The Fair Credit Reporting Act
If you use a consumer reporting agency to obtain information about an employee or applicant, you must comply with the FCRA or face some serious penalties. Under the FCRA, you must:
1. Disclose your intent to obtain the report in a standalone document
2. Obtain express authorization from the applicant or employee to obtain the report
3. Provide the applicant or employee with special notice if you plan to take an adverse action based on information contained in the consumer report (such as not hiring the applicant or firing the employee)
4. Provide the applicant or employee with notice after taking the adverse action based on the information in the report

The FCRA imposes other related requirements as well. Thus, you need detailed background screening policies and processes to ensure compliance with the FCRA. The attorneys at Venn Law Group can help you determine if the FCRA applies to you, how to properly conduct background checks, and how to draft and implement a background screening policy.

Penalties for Violating the FCRA
So why should you care if a violation occurs? If you violate the FCRA, your business may be subject to damages covering any actual damages sustained by the applicant or employee, such as lost wages, and the costs of the enforcement action (including the dreaded award of “attorneys’ fees”). If the violation is found to be “willful,” the award can include other statutory and punitive damages as well – these can add up quickly.

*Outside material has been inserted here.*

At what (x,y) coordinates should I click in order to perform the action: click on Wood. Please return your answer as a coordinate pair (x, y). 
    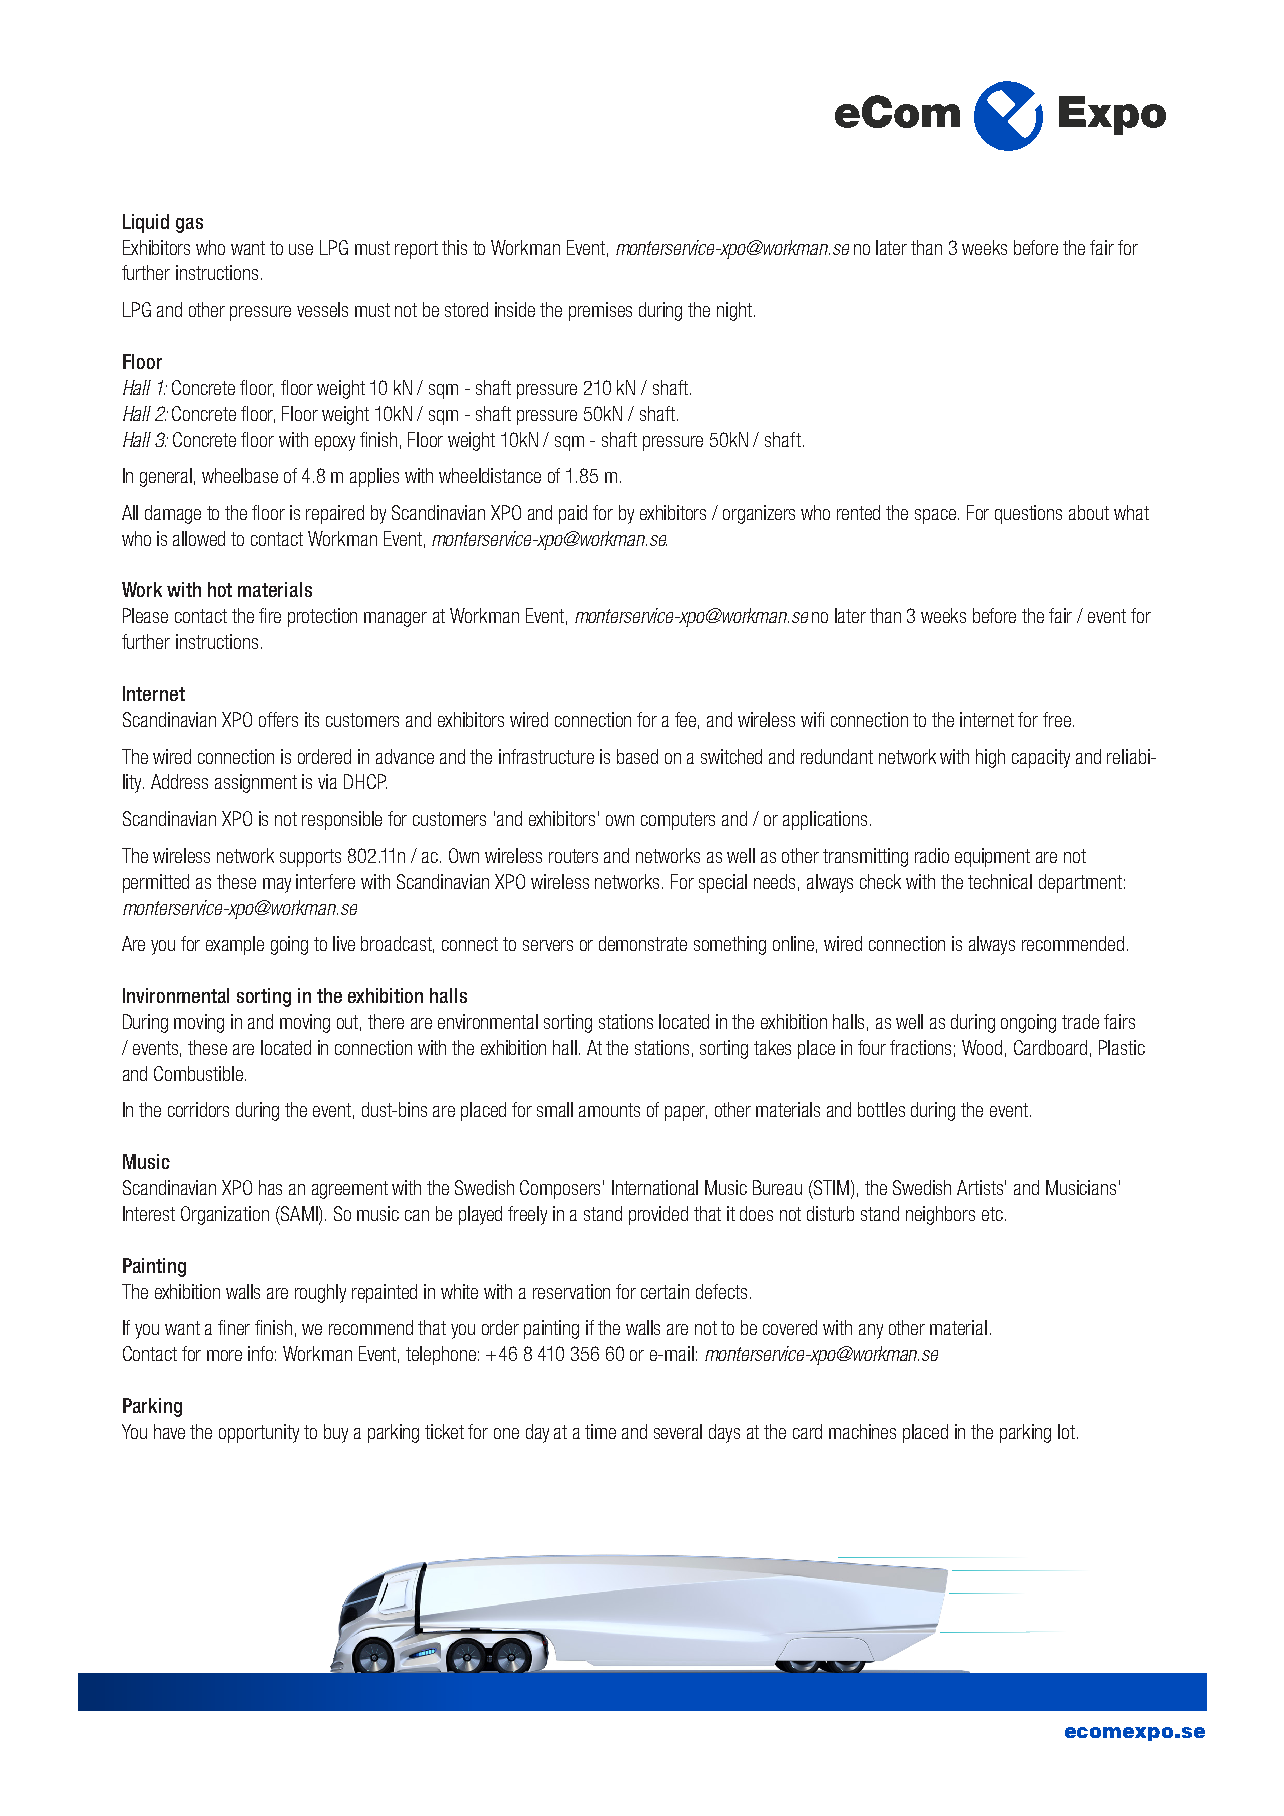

If your business has a substantial number of employees, it may be suddenly facing a class action from a creative plaintiffs’ attorney. In recent years, there has been a large rise in the number of class actions filed alleging improperly conducted background checks of job applicants. These lawsuits have even resulted in some multi-million-dollar settlements. Many big-name companies have paid out millions in FCRA class action lawsuit settlements:

  • 7-Eleven paid out $1.9 million for failing to provide adequate notice of background checks to roughly 60,000 job applicants
  • Delta Airlines paid out $2.3 million for burying its notice of intent to obtain a background check in a disclosure form containing allegedly misleading and extraneous information
  • A Pepsi subsidiary paid out $1.2 million in a lawsuit claiming the company had violated the FRCA “by procuring background reports for employment purposes without making certain required disclosures”
  • Frito-Lay paid $2.4 million to settle an FCRA lawsuit over its allegedly improper disclosure forms for background checks

In these suits, the plaintiffs typically allege that the businesses did not properly obtain FCRA-compliant authorizations or did not provide adequate notices before taking adverse actions. What may seem like a small issue for an employer is now a large lawsuit. Given the potential liabilities, businesses looking to hire should know FCRA requirements and take steps to ensure FCRA compliant background screening policies.

How to do Background Checks the Right Way
Companies looking to perform background checks should also be aware that there is a trend toward states regulating these checks and the use of the information obtained. A number of states have fairly recently created rules limiting the use and inquiries into criminal records and imposing their own notice requirements to the applicant or new hire – and some have even “banned the box” by prohibiting employers from asking applicants about criminal records. Even a few cities have ordinances regulating what investigations a business owner may make into criminal backgrounds. These cities and states typically require that these checks may only be run on employees that will be put in a position of trust and confidence where the background check is a genuine job requirement.

The recent increase in FCRA class actions and state legislation suggests that this issue will not go away soon. Generally, you should begin to limit your background checks to those applicants or employees that will have job requirements that they handle significant money or trade secrets or will have significant access to customers’ personal assets. If your business plans to use background checks on applicants or current employees, please consult with the experienced labor and employment attorneys at Venn Law Group. Then properly run that background check on that good applicant, get great results, and put her to work!